Над этим, повторяем, Свифт и не думает смеяться. Его смешит и злит в людях другое. Не их природные данные, а неправильная социальная направленность этих данных.

Юмор неизбежен, когда является особа высокого чина «от лица его императорского величества».

«Его превосходительство, взобравшись на мою правую голень, направился к моему лицу в сопровождении десятка человек свиты. Он предъявил свои верительные грамоты, за королевской печатью, приблизя их к моему глазу, и обратился с речью, которая продолжалась около десяти минут и была сказана без малейших признаков гнева, но с авторитетом и решительностью, причем он часто указывал пальцем вперед, как оказалось потом, по направлению к столице, находившейся от нас в расстоянии полумили, куда, по решению его величества и государственного совета, меня должны были перевезти».

Свифт не смеется над любопытством, над любознательностью, которые свойственны людям. Несомненно, можно представить себе возможность очень смешных ситуаций при проявлении любопытства со стороны лилипутов.

Иллюстрация к «Путешествиям Гулливера» из современного. Свифту издания.
Гулливер в Лилипутии.

Но Свифт нс пользуется и этими возможностями. Человеческая любознательность, даже любопытство, тоже не является объектом его насмешек.

Что же смешит Свифта?

«Император был ростом на мой ноготь выше своих придворных; одного этого совершенно достаточно, чтобы внушить окружающим чувство почтительного страха».

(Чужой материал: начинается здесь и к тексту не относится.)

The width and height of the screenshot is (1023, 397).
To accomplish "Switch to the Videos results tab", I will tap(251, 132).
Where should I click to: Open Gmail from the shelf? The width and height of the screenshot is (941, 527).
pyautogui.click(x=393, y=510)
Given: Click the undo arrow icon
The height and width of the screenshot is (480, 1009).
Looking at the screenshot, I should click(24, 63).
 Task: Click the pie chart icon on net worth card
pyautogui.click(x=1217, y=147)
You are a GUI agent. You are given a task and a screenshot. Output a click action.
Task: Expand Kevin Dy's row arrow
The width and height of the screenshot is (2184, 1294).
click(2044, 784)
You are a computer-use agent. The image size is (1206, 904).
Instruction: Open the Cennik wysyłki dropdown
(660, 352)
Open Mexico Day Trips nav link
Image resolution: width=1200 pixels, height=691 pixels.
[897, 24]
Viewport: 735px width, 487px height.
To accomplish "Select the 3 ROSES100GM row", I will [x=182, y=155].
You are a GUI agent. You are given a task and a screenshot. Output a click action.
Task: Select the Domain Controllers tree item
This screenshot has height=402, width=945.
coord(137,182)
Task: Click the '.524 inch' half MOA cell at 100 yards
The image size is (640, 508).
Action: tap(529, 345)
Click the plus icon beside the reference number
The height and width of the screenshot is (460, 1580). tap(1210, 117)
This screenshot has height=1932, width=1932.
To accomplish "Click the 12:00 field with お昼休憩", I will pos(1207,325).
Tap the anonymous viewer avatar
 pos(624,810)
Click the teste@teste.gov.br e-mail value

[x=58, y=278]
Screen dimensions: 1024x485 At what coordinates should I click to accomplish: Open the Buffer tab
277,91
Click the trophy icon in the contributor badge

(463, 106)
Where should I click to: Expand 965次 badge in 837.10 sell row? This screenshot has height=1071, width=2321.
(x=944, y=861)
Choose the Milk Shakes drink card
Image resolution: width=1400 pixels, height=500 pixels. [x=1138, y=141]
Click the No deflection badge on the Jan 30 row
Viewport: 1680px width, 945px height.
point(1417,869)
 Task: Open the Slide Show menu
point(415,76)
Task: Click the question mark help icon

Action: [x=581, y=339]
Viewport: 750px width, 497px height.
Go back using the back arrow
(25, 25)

Вот это смешит Свифта. И тут он останавливается, чтобы поиздеваться.

«Чтобы лучше рассмотреть его величество, я лег на бок, так что мое лицо пришлось как раз против него, впоследствии я несколько раз брал его на руки и потому не могу ошибиться при описании его наружности».

Он смеется над священниками и юристами, которых узнает по костюму (вспомните рассуждения о костюме в «Сказке о бочке»).